== Segment start ==

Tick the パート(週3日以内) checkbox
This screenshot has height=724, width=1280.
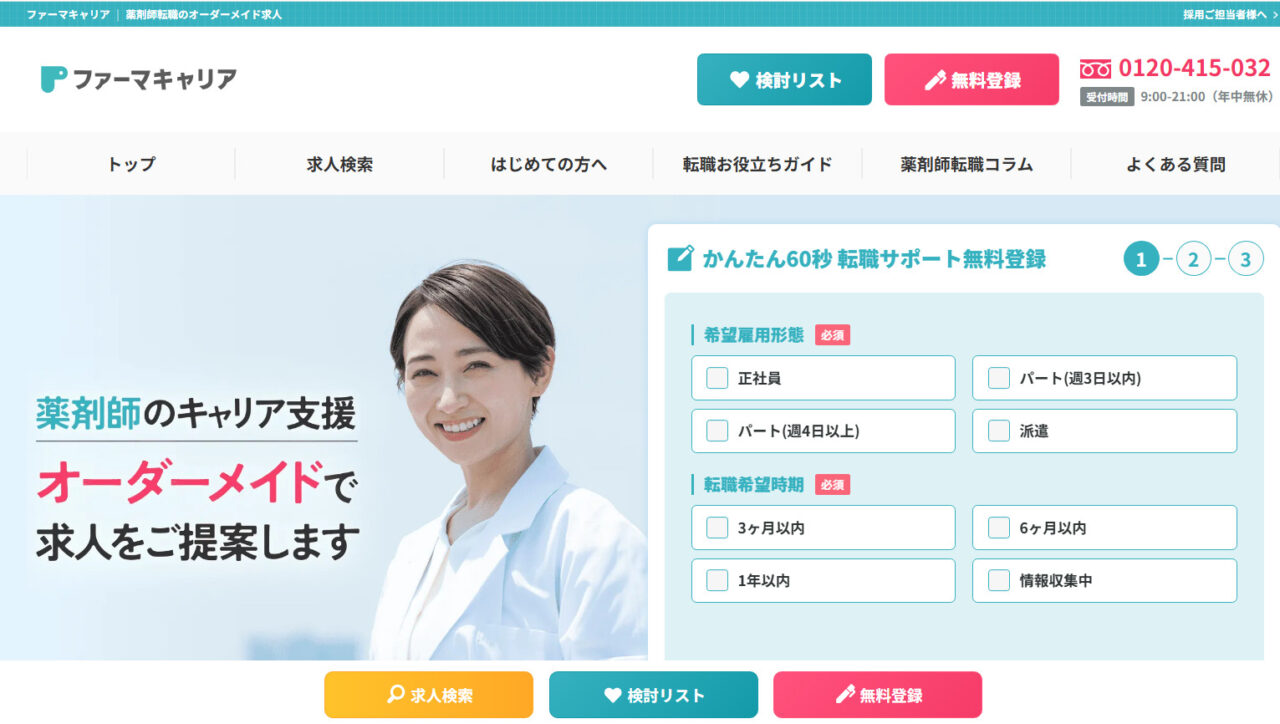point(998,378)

== Segment end ==
== Segment start ==

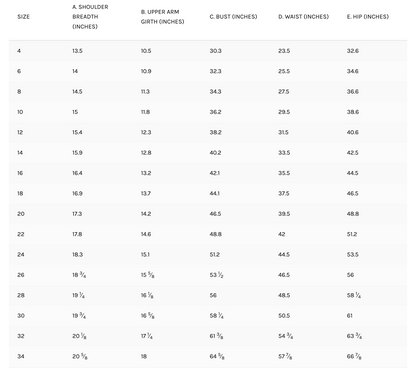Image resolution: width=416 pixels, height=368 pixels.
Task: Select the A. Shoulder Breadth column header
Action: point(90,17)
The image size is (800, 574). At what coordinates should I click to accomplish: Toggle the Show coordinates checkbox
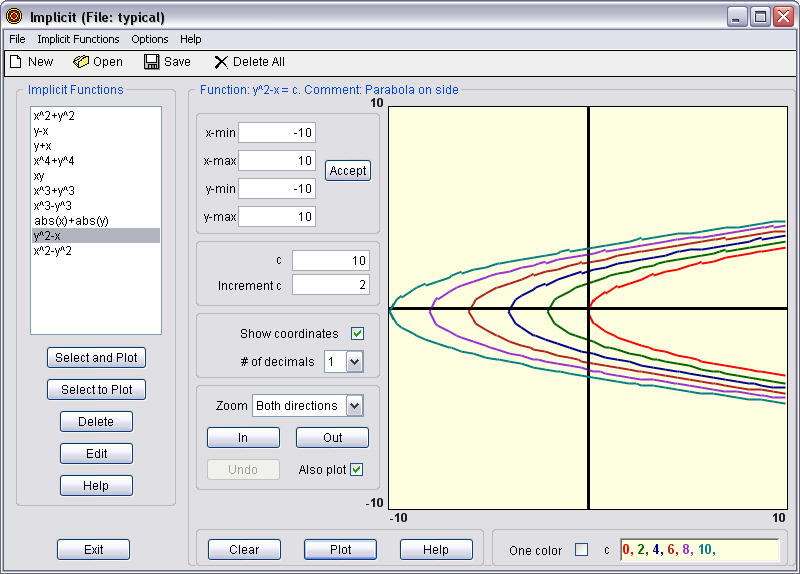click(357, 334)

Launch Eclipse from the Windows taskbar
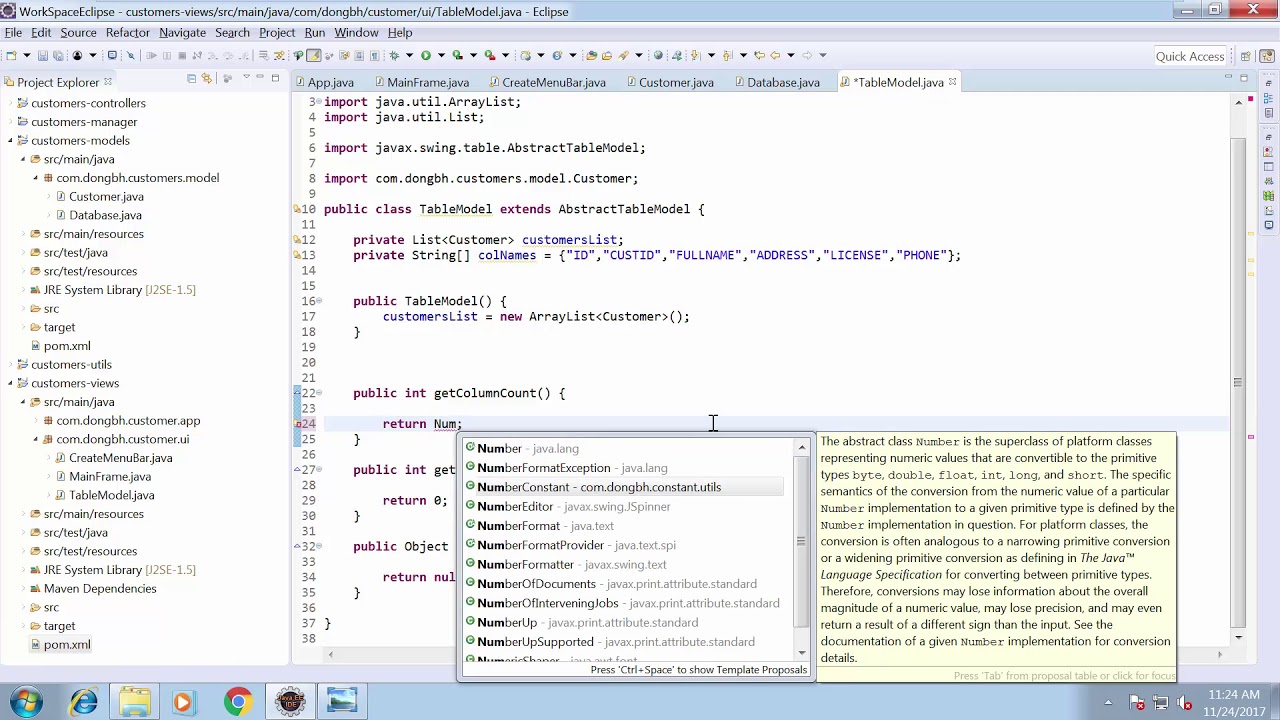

== Segment end ==
== Segment start ==

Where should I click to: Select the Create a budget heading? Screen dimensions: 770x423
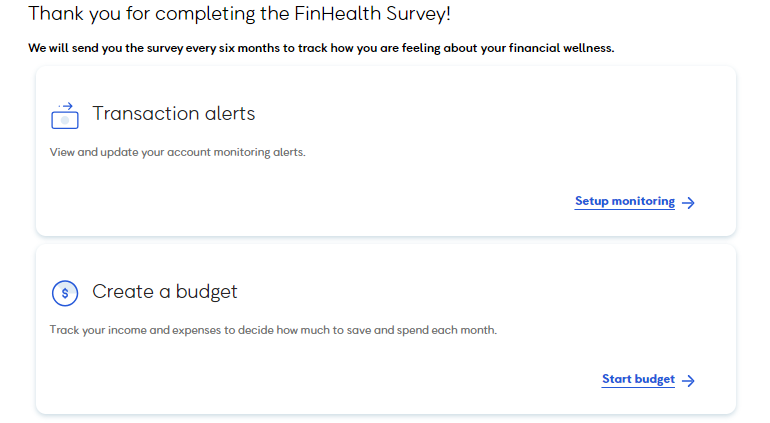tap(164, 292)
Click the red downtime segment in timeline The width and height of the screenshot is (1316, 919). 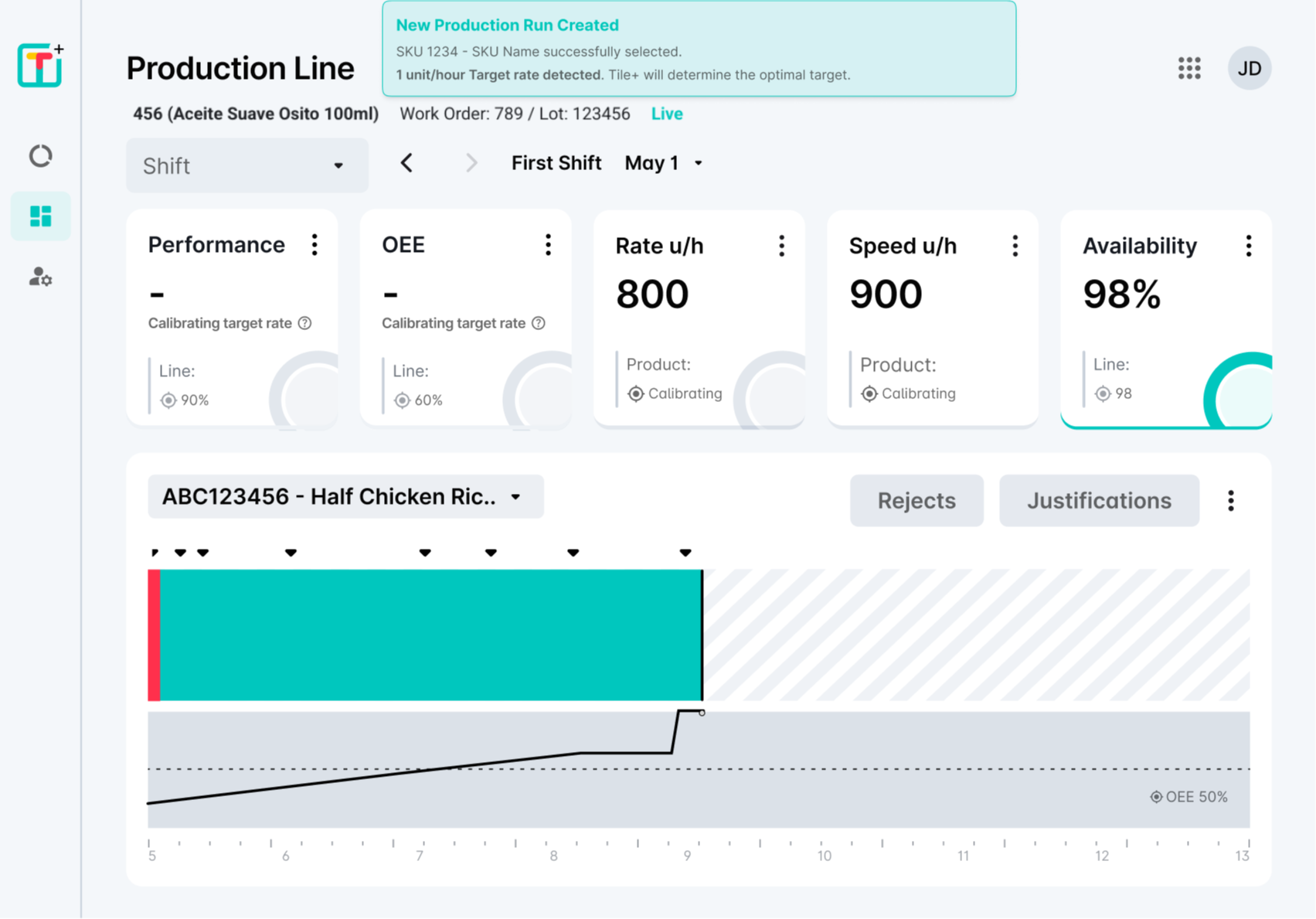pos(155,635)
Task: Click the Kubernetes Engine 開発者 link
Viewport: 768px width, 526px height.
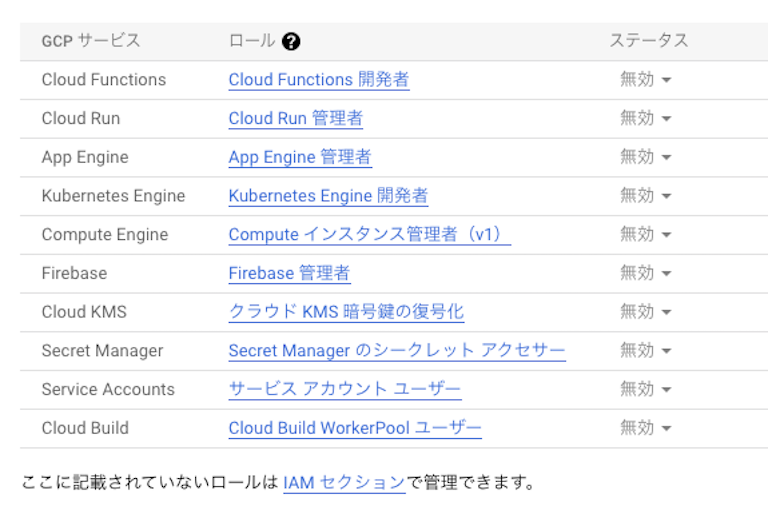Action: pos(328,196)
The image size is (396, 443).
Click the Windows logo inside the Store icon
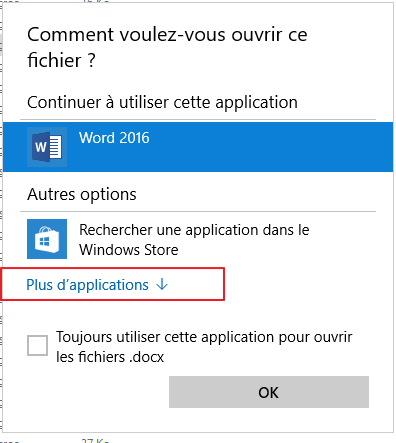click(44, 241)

== Segment end ==

> _ACTION ITEM_
Both the line above containing "The image size is (800, 574)." and the line containing "Launch Eclipse from the Windows taskbar" belong in the copy, along with every line between them; print these exactly and omit the pictures.

> _ANSWER BOX_
The image size is (800, 574). At what coordinates should I click to accomplish: Toggle the Show coordinates checkbox
click(357, 334)

Launch Eclipse from the Windows taskbar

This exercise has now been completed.